Estava aqui a ler que um ciclista sprinter dos anos 60 chamado Piquemal que era ciclotímico, ou seja, esquecia-se às vezes de terminar uma corrida porque perdia-se nos seus humores ao longo da corrida. Um ciclista ciclotímico, que barbaridade, como dizem os espanhóis.
Quem nunca teve oscilações de humores que atire a primeira pedra. Seria a coisa mais óbvia para se dizer. Hoje está a ser um dia assim, de fortes humores a ganharem vida e a serem desconstruídos. O ócio proporciona-me isto nesta fase da minha vida. Estou num habitat familiar, querido, a assistir passivamente a um concerto dos Red Hot, num sofá bastante surrado e confortável.
A minha mente roda freneticamente alheia ao som dos solos maníacos do Frusciante. Quando os vejo assim em palco, tão conectados entre si, após anos de coexistência, dá para apalpar o Amor que existe pela música e entre eles (Disclaimer: gosto muito de Red Hot, mas não sou fã, longe disso).

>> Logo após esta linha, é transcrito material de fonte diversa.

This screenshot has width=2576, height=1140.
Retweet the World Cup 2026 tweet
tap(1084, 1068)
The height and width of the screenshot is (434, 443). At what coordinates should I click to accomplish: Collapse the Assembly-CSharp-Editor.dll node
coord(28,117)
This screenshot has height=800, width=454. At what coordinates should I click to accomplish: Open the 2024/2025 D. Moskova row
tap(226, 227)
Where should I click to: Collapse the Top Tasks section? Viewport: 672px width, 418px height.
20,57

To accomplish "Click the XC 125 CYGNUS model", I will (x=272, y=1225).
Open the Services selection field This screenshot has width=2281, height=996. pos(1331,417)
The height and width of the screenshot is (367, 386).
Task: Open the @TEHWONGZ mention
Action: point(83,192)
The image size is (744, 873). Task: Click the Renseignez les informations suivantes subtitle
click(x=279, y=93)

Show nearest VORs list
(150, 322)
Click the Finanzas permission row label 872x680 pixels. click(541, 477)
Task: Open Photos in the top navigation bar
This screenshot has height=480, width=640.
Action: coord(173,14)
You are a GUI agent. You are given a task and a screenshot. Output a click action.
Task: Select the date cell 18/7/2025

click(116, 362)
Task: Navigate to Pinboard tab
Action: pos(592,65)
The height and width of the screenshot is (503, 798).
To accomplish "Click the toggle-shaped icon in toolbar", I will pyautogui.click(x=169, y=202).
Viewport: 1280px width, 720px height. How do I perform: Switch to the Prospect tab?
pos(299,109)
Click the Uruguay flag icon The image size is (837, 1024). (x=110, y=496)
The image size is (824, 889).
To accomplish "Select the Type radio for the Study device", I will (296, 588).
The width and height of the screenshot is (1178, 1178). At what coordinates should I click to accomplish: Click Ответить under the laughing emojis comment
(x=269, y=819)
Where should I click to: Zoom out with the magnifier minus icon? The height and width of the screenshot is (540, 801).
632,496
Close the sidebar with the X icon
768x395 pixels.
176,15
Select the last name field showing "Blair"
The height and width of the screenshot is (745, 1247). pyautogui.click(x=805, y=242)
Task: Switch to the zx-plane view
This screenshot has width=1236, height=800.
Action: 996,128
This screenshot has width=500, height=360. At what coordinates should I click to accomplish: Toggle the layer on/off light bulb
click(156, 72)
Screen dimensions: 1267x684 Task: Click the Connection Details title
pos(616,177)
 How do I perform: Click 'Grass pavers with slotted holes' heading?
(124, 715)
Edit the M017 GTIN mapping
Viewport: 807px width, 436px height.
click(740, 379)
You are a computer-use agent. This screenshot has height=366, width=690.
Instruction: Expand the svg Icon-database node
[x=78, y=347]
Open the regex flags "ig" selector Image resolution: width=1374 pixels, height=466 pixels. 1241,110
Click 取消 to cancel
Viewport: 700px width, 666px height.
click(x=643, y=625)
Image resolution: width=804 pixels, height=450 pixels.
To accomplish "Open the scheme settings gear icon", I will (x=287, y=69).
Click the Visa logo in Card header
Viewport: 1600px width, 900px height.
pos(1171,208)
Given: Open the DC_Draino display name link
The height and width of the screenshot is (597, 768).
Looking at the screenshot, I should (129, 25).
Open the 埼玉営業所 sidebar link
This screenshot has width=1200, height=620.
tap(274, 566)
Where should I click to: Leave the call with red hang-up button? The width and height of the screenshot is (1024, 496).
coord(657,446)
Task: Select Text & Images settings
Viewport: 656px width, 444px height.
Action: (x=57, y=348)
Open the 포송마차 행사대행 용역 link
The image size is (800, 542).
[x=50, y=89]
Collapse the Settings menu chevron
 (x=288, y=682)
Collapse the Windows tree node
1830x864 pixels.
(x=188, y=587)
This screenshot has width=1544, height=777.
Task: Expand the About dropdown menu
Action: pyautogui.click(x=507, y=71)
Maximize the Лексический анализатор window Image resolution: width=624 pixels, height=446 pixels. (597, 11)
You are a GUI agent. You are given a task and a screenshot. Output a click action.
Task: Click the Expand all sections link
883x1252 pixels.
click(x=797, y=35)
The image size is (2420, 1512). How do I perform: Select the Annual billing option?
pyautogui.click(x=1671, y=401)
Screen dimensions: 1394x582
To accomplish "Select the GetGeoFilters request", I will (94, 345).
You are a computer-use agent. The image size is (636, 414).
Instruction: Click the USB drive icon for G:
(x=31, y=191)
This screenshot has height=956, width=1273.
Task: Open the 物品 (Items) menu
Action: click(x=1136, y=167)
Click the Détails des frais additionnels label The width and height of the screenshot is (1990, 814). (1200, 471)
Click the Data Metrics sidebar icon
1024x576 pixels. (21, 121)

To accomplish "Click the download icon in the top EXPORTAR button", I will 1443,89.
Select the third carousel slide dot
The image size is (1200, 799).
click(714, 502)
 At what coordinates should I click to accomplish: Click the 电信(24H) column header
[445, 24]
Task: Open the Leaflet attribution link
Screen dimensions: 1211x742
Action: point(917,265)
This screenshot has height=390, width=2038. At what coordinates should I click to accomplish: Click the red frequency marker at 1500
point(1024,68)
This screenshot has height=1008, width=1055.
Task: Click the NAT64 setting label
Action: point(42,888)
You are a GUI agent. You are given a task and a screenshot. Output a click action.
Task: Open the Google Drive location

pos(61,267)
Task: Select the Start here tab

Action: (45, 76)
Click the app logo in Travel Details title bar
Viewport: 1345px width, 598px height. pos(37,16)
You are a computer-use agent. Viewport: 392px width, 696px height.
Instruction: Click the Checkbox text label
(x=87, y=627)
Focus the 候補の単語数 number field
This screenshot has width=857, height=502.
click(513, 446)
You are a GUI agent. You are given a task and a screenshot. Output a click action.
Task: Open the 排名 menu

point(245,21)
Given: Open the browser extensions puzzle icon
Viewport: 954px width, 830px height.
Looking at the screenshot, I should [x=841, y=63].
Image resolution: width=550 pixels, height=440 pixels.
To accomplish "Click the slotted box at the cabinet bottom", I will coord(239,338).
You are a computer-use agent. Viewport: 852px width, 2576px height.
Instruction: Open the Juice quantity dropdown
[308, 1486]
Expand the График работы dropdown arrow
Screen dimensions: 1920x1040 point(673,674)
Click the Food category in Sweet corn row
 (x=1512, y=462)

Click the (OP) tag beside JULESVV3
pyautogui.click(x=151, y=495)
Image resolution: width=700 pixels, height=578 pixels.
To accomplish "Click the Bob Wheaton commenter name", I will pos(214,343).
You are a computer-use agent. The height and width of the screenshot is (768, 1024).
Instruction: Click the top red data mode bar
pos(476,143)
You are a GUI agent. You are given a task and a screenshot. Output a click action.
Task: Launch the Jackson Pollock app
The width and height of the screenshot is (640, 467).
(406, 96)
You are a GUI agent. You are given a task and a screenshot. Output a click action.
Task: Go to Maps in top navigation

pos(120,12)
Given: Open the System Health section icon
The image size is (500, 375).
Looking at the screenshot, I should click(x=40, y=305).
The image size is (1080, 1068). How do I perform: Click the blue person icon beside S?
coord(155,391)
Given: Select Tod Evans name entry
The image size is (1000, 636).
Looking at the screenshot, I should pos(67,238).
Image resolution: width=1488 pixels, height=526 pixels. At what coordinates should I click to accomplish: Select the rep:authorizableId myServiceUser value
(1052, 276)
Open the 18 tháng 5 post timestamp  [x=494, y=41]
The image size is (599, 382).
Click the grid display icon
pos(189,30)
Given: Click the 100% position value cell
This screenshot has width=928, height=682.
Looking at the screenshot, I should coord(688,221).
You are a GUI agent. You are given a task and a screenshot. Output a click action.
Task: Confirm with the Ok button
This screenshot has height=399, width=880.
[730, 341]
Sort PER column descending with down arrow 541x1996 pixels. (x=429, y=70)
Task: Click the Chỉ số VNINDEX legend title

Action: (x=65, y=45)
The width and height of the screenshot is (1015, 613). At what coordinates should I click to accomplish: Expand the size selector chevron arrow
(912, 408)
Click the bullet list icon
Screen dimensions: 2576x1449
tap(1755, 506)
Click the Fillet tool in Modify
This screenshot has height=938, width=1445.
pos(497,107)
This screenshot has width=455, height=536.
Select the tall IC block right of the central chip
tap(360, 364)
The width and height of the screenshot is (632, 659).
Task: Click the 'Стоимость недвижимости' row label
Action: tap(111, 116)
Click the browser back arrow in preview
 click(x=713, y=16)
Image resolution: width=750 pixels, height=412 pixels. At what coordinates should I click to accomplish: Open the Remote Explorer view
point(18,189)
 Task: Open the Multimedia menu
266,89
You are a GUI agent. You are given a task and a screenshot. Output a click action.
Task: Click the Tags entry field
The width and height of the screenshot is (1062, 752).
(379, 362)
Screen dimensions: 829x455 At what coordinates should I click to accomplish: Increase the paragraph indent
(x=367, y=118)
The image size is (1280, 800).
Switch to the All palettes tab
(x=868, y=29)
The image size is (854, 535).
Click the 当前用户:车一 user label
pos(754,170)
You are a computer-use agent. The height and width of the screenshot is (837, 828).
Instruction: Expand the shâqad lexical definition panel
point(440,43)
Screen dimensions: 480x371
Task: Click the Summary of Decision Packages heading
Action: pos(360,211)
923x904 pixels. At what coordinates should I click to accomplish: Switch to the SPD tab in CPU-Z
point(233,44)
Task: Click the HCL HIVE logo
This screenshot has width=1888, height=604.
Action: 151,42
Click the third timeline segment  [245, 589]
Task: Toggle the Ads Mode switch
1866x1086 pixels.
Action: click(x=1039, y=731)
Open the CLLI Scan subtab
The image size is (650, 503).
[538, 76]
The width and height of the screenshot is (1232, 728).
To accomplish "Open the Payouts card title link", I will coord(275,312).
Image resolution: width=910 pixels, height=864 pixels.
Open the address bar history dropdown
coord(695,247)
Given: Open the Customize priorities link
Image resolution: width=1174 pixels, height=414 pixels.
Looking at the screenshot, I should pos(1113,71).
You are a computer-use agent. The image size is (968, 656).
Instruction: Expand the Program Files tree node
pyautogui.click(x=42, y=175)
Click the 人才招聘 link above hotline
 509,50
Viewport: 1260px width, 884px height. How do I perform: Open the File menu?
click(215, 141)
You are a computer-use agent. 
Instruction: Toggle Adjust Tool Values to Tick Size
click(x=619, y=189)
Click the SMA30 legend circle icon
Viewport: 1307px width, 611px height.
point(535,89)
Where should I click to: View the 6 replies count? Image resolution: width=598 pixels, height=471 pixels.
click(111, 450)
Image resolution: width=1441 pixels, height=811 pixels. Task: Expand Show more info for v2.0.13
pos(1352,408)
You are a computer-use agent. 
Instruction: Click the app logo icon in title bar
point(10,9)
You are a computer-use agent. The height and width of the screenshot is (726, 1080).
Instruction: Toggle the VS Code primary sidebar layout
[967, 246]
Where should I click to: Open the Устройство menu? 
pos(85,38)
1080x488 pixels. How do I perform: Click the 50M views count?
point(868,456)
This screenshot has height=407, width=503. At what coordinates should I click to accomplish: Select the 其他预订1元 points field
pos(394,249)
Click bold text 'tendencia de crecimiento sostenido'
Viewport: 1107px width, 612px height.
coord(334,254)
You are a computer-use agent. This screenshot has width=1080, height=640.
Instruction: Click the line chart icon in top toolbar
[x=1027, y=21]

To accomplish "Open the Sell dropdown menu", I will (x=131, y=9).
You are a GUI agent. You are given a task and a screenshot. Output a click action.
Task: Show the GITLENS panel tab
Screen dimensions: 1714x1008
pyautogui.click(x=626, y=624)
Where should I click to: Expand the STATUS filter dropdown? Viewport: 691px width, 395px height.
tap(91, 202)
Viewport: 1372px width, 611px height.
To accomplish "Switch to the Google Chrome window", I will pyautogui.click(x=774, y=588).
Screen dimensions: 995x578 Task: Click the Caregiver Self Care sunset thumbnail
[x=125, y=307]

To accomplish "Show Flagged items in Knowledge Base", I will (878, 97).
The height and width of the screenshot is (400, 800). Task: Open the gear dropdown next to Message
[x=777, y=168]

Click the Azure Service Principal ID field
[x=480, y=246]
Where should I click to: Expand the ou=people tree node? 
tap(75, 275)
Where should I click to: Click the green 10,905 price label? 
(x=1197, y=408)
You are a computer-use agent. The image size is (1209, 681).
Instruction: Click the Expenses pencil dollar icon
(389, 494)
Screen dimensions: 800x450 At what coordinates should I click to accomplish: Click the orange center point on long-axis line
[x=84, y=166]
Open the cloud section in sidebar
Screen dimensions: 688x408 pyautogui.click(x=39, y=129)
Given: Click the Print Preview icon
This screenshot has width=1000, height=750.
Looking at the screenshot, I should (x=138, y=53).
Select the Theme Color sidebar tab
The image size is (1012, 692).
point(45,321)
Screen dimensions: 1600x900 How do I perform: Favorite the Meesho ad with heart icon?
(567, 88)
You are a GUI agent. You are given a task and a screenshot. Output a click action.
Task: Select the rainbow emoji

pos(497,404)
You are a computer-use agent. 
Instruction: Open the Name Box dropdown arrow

Humores. Se fosse budista, diria que são as nuvens que transitam no céu azul que pode ser visto como a nossa Consciência. Felizmente, não sou. Vou dizer algo mais arrojado enquanto escuto o "Suck my kiss": o Amor é um humor que se elevou finalmente e que deixou cair o "Hu", encontrando a redenção e a felicidade nos pequenos gestos. Com o outro.